● **Task prompt**
Starting with the line that mentions "This screenshot has width=942, height=588.", repeat each line verbatim until the entries end, both ends included.

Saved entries
┄┄┄┄┄┄┄┄┄┄┄┄┄┄┄┄┄┄┄┄
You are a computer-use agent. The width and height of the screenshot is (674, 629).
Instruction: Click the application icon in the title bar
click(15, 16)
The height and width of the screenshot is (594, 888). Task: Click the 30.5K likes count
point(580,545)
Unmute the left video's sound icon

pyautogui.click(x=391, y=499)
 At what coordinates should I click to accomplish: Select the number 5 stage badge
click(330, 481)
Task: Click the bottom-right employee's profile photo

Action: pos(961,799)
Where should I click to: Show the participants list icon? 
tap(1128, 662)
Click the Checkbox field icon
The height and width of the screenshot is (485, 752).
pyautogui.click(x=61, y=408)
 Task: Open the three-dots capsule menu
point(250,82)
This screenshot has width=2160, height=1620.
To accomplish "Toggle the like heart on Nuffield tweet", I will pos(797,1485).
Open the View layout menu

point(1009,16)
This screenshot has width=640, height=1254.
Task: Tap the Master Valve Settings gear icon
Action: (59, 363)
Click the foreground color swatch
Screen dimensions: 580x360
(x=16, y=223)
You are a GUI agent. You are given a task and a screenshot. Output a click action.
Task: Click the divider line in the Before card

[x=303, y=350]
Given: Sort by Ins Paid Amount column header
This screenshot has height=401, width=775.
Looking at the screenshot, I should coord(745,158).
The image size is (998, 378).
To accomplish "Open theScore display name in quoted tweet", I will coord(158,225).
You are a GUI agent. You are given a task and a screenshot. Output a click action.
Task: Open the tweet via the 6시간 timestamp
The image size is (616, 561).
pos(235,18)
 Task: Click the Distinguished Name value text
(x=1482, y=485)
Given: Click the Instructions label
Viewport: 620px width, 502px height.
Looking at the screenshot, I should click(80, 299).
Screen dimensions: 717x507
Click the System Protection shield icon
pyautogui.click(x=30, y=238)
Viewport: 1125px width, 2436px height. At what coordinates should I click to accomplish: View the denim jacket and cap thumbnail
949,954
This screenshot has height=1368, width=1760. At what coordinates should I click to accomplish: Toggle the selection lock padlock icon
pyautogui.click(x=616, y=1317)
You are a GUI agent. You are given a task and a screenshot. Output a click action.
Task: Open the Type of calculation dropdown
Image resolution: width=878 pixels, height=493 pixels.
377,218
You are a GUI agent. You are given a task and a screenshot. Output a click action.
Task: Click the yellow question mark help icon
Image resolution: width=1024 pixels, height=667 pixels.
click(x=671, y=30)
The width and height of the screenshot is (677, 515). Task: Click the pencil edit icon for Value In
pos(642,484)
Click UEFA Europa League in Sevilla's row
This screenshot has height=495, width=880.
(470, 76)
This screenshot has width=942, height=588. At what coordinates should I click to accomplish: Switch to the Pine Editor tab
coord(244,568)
┄┄┄┄┄┄┄┄┄┄┄┄┄┄┄┄┄┄┄┄
● **Exercise response**
This screenshot has width=942, height=588. At what coordinates should I click to accomplish: Switch to the Pine Editor tab
coord(244,568)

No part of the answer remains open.